ENMU regents dealing with housing issues

Tony Parra: PNT Staff Writer

The Eastern New Mexico University Board of Regents on Wednesday gave a Texas firm the go-ahead on plans for a privatized housing project east of Eddy Hall.

The proposal calls for 96 units with 270 beds in four apartment complexes located behind Eddy Hall and extending east to South Avenue I.

Eastern New Mexico University Steven Gamble said replacing two of the school’s dorms would be more cost-effecient than trying to refurbish the aging buildings.
Rafael Figueroa, president of Collegiate Development Services of Irving, Texas, said his company would take an estimated bond issuance at $11.9 million, which would be paid out through 30 years with the money generated from renting out to students. The university itself is under no financial obligation in the matter.

The university would begin generating revenue from the buildings after the debt service is paid off, between 26 to 30 years. Figueroa projected construction of the buildings would take 12 months and could be ready as soon as spring of 2007.

Regents viewed a design of the project with a swimming pool in the middle of the new residence halls along with a volleyball court. There would be a community center and leasing offices next to the residence halls with 270 parking spaces.

The residential buildings have one-, two- and four-bedroom apartments which would be fully furnished. The one-bedroom apartment would tentatively cost $511 per month per bed, while the two-bedroom apartment would cost $451 per month per bed. The four-bedroom apartment would cost $351 per month, per bed.

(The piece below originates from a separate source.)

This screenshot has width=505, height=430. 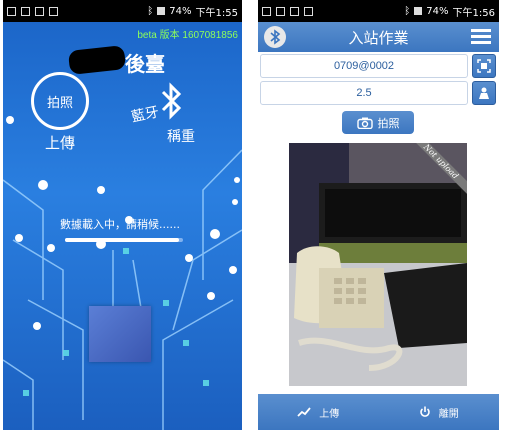 What do you see at coordinates (388, 123) in the screenshot?
I see `take-photo-label: 拍照` at bounding box center [388, 123].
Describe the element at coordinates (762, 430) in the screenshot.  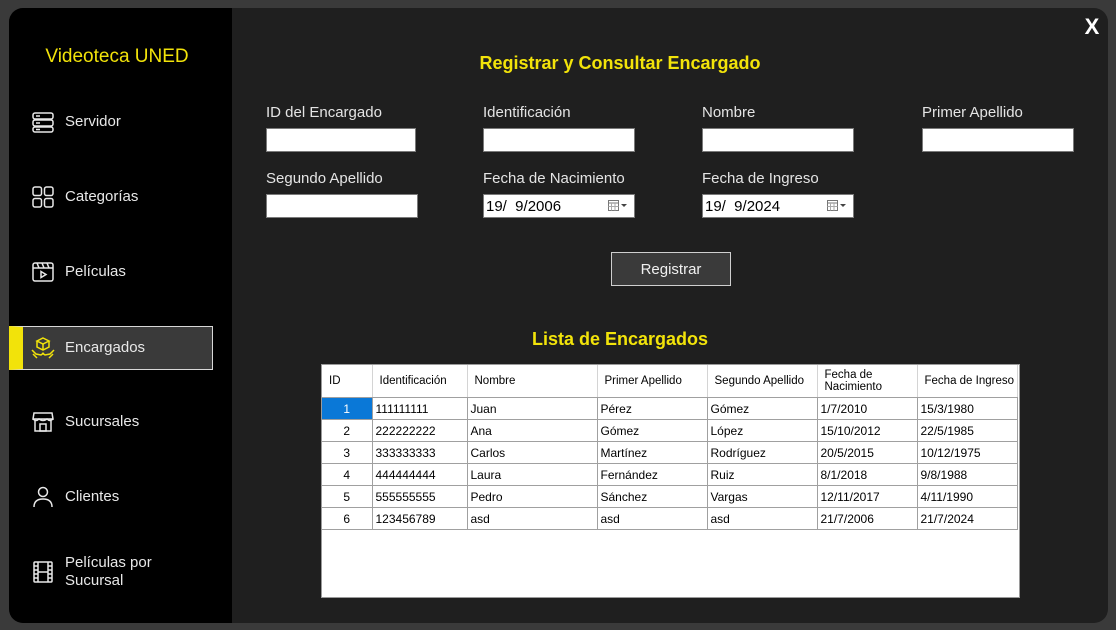
I see `table-cell: López` at that location.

The need for housing was demonstrated in the first week-and-a-half of ENMU classes. According to Gamble, for a while there was no water to the top two floors at Lincoln Hall because of a burned out pump.

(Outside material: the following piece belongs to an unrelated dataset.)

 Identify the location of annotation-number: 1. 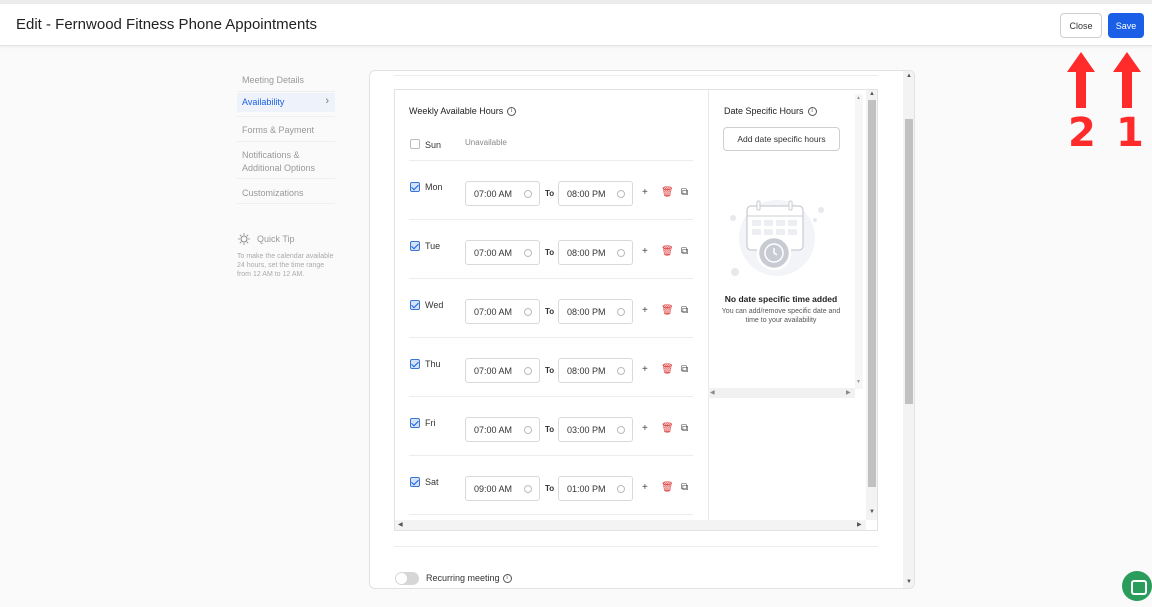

“We can’t stabilize the air conditioning in 25 rooms in Lincoln Hall,” Gamble added. “The first three days there was no air conditioning in Lincoln Hall. We had elevator problems. We’re having expensive problems and we’re putting as much money as we can into the solutions.”

Gamble said many of these problems are due to the age of the buildings. Stephanie McClary, ENMU director of housing, confirmed that all of the current residence halls are more than 40 years old. Gary Musgrave, vice president for student affairs, said a possibility for Lincoln and Chavez Halls is that they would be torn down.

Gamble said $1.2 million would be needed just to fix the plumbing in Chavez Hall.

ENMU officials feel renovating Lincoln and Chavez Halls would make less sense than to construct new buildings.
Regents voted unanimously to allow ENMU officials to move forward with the project.

• Gamble said early estimates for fall enrollment are between 4,000 to 4,050.

• Gamble said today is the last day for college students who were victims of Hurricane Katrina to enroll at ENMU as transfers and pay in-state tuition. The university will provide students with a free meal plan if they reside in a campus residence hall.

According to data released by the State Higher Education Executives Organization, about 75,000 students in Louisiana and 15,000 students in Mississippi are unable to continue their higher education studies because of the aftermath of Hurricane Katrina.

Gamble said three people have contacted the university about the program, but nobody has enrolled as of noon on Wednesday.